━━━━━ Data to examine ━━━━━

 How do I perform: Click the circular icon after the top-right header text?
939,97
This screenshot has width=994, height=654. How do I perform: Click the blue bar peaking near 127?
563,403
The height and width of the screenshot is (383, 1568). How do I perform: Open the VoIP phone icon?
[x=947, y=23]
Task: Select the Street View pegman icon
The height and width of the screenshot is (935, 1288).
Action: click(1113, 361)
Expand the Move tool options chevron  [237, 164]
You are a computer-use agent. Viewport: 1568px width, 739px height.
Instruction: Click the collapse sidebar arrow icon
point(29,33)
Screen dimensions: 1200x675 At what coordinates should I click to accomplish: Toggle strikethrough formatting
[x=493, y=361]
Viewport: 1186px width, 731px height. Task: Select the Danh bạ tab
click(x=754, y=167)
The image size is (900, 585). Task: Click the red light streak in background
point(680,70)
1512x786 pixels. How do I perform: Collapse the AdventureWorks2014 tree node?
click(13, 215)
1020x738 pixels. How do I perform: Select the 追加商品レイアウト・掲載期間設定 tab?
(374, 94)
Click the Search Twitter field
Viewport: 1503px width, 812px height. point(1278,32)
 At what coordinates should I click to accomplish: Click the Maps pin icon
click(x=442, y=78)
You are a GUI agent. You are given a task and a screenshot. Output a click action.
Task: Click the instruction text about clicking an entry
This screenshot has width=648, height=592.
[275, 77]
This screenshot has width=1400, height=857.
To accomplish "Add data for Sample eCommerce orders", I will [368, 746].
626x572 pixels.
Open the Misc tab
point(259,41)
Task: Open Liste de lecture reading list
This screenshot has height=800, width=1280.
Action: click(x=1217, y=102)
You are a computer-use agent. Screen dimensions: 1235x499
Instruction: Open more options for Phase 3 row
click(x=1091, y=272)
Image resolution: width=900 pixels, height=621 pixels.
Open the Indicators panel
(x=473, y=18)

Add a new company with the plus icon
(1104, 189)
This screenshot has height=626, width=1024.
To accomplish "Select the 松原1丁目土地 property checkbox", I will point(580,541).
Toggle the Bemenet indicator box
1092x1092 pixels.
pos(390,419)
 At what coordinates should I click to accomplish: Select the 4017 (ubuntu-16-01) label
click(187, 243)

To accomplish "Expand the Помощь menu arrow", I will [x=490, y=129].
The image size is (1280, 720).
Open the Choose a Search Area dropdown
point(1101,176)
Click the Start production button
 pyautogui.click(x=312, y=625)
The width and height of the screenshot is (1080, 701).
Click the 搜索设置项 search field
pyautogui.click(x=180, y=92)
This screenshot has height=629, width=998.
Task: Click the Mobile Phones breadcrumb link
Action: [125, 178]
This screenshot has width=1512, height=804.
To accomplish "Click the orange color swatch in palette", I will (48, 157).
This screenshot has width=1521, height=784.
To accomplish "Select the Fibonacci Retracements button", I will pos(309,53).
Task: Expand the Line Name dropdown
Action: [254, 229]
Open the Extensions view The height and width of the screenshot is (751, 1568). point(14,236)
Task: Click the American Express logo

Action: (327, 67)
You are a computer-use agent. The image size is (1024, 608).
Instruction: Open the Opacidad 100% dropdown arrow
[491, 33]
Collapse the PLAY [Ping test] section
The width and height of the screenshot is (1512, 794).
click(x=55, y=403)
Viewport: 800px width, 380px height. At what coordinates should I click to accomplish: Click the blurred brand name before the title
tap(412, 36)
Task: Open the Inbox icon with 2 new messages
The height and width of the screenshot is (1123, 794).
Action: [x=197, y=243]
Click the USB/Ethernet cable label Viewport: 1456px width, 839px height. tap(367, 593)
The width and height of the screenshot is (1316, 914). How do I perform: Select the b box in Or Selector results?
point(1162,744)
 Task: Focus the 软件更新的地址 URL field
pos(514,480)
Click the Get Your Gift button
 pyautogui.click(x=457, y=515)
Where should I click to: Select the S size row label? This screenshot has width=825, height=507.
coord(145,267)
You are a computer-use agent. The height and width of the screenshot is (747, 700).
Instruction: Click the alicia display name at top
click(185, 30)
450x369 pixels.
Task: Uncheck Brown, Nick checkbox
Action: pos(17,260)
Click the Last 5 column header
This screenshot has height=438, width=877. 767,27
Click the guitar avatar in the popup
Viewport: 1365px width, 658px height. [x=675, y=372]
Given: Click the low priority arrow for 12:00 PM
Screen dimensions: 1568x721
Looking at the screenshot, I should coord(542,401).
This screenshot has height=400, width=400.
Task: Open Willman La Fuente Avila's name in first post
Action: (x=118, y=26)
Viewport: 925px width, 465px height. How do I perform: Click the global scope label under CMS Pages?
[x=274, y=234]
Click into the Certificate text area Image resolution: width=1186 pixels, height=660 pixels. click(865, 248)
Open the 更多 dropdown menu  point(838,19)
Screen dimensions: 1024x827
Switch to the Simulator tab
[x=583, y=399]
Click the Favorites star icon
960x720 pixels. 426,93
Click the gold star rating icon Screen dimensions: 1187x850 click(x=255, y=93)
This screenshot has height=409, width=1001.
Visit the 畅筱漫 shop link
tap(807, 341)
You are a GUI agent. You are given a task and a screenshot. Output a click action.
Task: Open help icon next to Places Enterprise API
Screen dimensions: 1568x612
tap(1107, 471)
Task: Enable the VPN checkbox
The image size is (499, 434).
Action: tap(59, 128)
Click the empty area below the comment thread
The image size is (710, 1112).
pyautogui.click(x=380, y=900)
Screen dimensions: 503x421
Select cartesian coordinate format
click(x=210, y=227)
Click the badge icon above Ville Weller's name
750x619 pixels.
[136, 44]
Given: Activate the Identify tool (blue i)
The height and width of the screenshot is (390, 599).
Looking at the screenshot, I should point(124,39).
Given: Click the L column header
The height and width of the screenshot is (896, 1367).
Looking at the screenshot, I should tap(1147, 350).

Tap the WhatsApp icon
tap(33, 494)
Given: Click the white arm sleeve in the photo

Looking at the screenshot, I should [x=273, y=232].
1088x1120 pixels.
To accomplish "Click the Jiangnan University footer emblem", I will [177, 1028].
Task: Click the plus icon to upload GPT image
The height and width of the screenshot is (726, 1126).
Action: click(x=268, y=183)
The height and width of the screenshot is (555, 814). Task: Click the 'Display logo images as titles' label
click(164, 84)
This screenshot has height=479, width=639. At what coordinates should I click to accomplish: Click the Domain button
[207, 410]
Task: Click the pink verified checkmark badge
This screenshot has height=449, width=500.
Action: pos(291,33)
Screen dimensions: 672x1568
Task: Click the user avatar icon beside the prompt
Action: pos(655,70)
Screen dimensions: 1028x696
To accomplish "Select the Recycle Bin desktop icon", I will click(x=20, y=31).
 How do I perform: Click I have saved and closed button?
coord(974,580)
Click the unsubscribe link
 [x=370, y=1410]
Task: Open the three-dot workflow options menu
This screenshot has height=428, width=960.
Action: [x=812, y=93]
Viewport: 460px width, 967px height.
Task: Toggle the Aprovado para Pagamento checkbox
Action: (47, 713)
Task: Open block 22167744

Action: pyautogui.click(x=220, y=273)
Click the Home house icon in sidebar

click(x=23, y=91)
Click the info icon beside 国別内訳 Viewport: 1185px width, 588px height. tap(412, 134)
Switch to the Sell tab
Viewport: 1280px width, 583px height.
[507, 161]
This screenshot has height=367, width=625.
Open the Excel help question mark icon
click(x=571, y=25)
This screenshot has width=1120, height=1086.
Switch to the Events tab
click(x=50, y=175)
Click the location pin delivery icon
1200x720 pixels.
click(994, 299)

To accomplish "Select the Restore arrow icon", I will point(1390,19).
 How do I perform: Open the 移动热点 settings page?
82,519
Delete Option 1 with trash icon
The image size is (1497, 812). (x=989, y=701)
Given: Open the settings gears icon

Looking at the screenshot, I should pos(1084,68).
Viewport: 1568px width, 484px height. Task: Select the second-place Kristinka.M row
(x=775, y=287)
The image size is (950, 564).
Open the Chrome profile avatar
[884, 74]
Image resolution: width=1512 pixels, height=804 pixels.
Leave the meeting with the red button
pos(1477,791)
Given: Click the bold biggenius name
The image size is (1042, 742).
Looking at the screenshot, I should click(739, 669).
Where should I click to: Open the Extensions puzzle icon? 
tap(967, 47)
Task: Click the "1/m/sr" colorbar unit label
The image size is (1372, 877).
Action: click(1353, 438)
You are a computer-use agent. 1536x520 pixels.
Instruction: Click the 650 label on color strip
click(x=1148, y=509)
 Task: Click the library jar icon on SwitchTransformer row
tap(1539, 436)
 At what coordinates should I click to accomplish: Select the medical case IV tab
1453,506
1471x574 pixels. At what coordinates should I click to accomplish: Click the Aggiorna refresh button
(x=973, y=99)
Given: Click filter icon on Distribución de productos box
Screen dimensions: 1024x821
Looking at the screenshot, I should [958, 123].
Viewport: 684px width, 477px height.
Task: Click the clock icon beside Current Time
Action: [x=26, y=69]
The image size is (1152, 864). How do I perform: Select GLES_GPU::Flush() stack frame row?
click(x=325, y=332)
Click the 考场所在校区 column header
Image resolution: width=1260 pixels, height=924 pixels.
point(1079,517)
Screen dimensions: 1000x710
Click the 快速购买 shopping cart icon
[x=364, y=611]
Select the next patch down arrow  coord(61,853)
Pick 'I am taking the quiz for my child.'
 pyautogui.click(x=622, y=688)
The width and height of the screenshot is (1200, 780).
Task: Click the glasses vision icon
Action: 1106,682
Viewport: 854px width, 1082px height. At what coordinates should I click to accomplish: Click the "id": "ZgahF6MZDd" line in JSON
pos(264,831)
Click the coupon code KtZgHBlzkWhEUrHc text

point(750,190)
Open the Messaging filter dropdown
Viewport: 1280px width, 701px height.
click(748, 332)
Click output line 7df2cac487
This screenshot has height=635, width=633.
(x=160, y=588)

━━━━━

→ **The task**
Your answer must be the data above, copied exactly from its first line through the line containing "You are a computer-use agent. Screen", and nothing more.

→ **Solution to this exercise**
 How do I perform: Click the circular icon after the top-right header text?
939,97
This screenshot has width=994, height=654. How do I perform: Click the blue bar peaking near 127?
563,403
The height and width of the screenshot is (383, 1568). How do I perform: Open the VoIP phone icon?
[x=947, y=23]
Task: Select the Street View pegman icon
The height and width of the screenshot is (935, 1288).
Action: click(1113, 361)
Expand the Move tool options chevron  [237, 164]
You are a computer-use agent. Viewport: 1568px width, 739px height.
Instruction: Click the collapse sidebar arrow icon
point(29,33)
Screen dimensions: 1200x675 At what coordinates should I click to accomplish: Toggle strikethrough formatting
[x=493, y=361]
Viewport: 1186px width, 731px height. Task: Select the Danh bạ tab
click(x=754, y=167)
The image size is (900, 585). Task: Click the red light streak in background
point(680,70)
1512x786 pixels. How do I perform: Collapse the AdventureWorks2014 tree node?
click(13, 215)
1020x738 pixels. How do I perform: Select the 追加商品レイアウト・掲載期間設定 tab?
(374, 94)
Click the Search Twitter field
Viewport: 1503px width, 812px height. point(1278,32)
 At what coordinates should I click to accomplish: Click the Maps pin icon
click(x=442, y=78)
You are a GUI agent. You are given a task and a screenshot. Output a click action.
Task: Click the instruction text about clicking an entry
This screenshot has width=648, height=592.
[275, 77]
This screenshot has width=1400, height=857.
To accomplish "Add data for Sample eCommerce orders", I will [368, 746].
626x572 pixels.
Open the Misc tab
point(259,41)
Task: Open Liste de lecture reading list
This screenshot has height=800, width=1280.
Action: click(x=1217, y=102)
You are a computer-use agent. Screen dimensions: 1235x499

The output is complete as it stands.